→ TASK TO COMPLETE
Repeat exactly each line of the data provided below.

BEGIN

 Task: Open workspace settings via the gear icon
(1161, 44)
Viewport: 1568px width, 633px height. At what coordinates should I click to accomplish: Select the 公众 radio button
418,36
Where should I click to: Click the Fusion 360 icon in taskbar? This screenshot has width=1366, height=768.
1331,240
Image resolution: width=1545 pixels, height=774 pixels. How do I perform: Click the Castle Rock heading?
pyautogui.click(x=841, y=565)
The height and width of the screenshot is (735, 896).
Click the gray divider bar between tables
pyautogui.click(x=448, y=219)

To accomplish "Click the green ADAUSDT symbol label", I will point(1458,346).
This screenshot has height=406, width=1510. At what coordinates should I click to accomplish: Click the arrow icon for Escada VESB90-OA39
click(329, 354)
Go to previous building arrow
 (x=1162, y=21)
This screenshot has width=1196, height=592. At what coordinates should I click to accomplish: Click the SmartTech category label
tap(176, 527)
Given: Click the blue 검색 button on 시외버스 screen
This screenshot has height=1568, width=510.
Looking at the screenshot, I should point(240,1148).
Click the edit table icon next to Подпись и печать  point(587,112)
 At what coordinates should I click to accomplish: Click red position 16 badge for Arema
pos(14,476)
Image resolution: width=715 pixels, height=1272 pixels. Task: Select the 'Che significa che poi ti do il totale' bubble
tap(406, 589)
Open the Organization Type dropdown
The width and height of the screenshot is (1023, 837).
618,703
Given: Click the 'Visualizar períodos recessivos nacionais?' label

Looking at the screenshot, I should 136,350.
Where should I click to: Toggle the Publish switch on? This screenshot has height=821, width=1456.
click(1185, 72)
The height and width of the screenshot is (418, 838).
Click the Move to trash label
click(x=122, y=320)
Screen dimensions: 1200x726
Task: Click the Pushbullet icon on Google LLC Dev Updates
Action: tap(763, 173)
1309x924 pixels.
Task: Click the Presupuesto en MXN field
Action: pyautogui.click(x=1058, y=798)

END

→ OUTPUT BELOW
 Task: Open workspace settings via the gear icon
(1161, 44)
Viewport: 1568px width, 633px height. At what coordinates should I click to accomplish: Select the 公众 radio button
418,36
Where should I click to: Click the Fusion 360 icon in taskbar? This screenshot has width=1366, height=768.
1331,240
Image resolution: width=1545 pixels, height=774 pixels. How do I perform: Click the Castle Rock heading?
pyautogui.click(x=841, y=565)
The height and width of the screenshot is (735, 896).
Click the gray divider bar between tables
pyautogui.click(x=448, y=219)

To accomplish "Click the green ADAUSDT symbol label", I will point(1458,346).
This screenshot has height=406, width=1510. At what coordinates should I click to accomplish: Click the arrow icon for Escada VESB90-OA39
click(329, 354)
Go to previous building arrow
 (x=1162, y=21)
This screenshot has width=1196, height=592. At what coordinates should I click to accomplish: Click the SmartTech category label
tap(176, 527)
Given: Click the blue 검색 button on 시외버스 screen
This screenshot has height=1568, width=510.
Looking at the screenshot, I should point(240,1148).
Click the edit table icon next to Подпись и печать  point(587,112)
 At what coordinates should I click to accomplish: Click red position 16 badge for Arema
pos(14,476)
Image resolution: width=715 pixels, height=1272 pixels. Task: Select the 'Che significa che poi ti do il totale' bubble
tap(406, 589)
Open the Organization Type dropdown
The width and height of the screenshot is (1023, 837).
618,703
Given: Click the 'Visualizar períodos recessivos nacionais?' label

Looking at the screenshot, I should 136,350.
Where should I click to: Toggle the Publish switch on? This screenshot has height=821, width=1456.
click(1185, 72)
The height and width of the screenshot is (418, 838).
Click the Move to trash label
click(x=122, y=320)
Screen dimensions: 1200x726
Task: Click the Pushbullet icon on Google LLC Dev Updates
Action: tap(763, 173)
1309x924 pixels.
Task: Click the Presupuesto en MXN field
Action: pyautogui.click(x=1058, y=798)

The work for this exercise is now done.